Catch all that? No? What's wrong with you? Don't you have 28 hours a day to read all the latest health and fitness research? So how do you know what works? And just because it works for someone else, does that mean it will work for you? You can't know. Unless you try it yourself.
It was from this mental schizophrenic rambling that The Great Fitness Experiment was born. I decided to go from gym rat to lab rat, taking on a new Fitness Experiment every month to try and separate the hypertrophy from the just plain hype.
Over the course of a year I have learned one important lesson: Every reasonable workout works. Until it doesn't. It turns out that the key to fitness bliss is ... change. Not only is change good for all your fitness markers -- I can hear your muscles screaming from here -- but it also keeps the boredom away. Not to mention all the potential for public humiliation! So it is with great excitement, I bring to you:
Charlotte's Guide To Making Your Own Fitness Experiment
1. Pick a fitness routine. Tear one out of a magazine, search one out on the Internet, ask friends and family or shell out bucks for the sweetest late-night infomercial star -- just pick something. You only have to do it for 30 days (28 if it's February!) so even those of you with commitment issues can handle this without calling in Sarah Jessica Parker and crew.
2. Make it fun. It will help if you pick something you like. After doing this for a year, I am pretty much open to trying anything I don't have to pay for but if you are just starting out, go with a program that appeals to you. Everything will be boring to you by day 30 so don't stress too much. And if it's not boring? You've found your fitness Shangri-La and can officially become that smug person at parties who drops split times and weight sets like Disney Princesses lose parents.

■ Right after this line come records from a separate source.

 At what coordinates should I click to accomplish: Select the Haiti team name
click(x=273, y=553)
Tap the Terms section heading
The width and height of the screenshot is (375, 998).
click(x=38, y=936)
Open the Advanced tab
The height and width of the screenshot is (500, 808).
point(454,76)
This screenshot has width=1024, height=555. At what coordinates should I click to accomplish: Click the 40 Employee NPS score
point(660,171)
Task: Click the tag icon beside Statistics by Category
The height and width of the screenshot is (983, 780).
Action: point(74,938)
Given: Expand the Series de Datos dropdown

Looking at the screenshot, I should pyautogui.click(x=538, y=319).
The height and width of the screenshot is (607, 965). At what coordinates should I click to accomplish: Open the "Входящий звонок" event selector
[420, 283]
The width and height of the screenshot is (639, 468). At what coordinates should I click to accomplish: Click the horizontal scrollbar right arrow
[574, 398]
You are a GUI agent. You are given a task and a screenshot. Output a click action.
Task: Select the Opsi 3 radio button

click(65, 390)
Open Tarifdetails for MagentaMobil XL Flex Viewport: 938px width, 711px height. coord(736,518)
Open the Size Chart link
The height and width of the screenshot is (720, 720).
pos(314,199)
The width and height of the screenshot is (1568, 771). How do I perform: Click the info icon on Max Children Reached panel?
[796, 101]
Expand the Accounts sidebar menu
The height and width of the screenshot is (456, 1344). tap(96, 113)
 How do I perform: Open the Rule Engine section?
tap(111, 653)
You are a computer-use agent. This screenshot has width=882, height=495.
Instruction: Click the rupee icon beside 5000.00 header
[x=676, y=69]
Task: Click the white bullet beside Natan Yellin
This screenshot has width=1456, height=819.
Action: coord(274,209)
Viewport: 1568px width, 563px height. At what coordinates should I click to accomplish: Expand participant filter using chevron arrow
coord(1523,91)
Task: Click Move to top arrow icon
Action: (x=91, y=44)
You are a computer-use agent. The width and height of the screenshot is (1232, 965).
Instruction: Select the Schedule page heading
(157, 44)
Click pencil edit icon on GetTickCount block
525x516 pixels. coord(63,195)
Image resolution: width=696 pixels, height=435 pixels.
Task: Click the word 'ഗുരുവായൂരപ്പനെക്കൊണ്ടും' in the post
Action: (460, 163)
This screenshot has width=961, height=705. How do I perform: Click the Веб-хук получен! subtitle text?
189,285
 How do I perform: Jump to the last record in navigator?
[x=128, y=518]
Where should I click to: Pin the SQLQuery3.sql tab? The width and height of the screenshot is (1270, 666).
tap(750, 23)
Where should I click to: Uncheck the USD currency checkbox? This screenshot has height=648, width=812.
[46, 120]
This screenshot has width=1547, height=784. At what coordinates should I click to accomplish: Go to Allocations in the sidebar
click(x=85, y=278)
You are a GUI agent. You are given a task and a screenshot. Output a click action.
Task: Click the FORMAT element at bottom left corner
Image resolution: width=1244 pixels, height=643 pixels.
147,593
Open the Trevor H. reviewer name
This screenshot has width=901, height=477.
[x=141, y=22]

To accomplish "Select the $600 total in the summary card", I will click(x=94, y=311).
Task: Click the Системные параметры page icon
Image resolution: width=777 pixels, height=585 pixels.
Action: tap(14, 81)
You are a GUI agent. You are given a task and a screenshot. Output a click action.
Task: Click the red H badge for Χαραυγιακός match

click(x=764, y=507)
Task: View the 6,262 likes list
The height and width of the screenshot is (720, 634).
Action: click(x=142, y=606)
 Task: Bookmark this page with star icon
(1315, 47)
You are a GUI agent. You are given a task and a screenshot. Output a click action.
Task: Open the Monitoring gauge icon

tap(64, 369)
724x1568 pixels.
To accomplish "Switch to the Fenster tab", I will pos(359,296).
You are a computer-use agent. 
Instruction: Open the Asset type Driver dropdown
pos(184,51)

3. Line up some good Gym Buddies. Not only will they motivate you to stick with it and pick you up when you're down -- both literally and figuratively -- but they are invaluable for tasks like deciphering weird exercise pictures, loading the weight bar evenly, and even shielding you so can pick a quick wedgie. Yep, they're great. And no, you can't have mine; they're taken. Although I do have a pretty sweet crew, if I do say so myself. My right-hand girl is Gym Buddy Allison (a.k.a. Good Sport Allison). She is the ideal Gym Buddy: She will try anything I throw at her, keeps the complaining to a minimum and is always good for a laugh when I drop a weight plate on my foot. Not to mention she's freakishly strong. Then there is Gym Buddy Mike, a former competitive hammer thrower (10 points for anyone who watched that event on the Olympics!) who coaches us in proper technique for all the Olympic lifts. Plus he always carries jelly beans. Who doesn't love that? Gym Buddy Megan is our pace dog and runs our butts into the ground. She's also good at keeping your treadmill running while you sprint to the bathroom to take care of your runner's tummy. Everyone needs a friend like that. Gym Buddy Jerry is in charge of witty one-liners, Gym Buddy Shalome bends us into burritos and no one can forget Turbo Jennie -- official cardio butt kicker and the only girl who can make me bounce like Beyonce.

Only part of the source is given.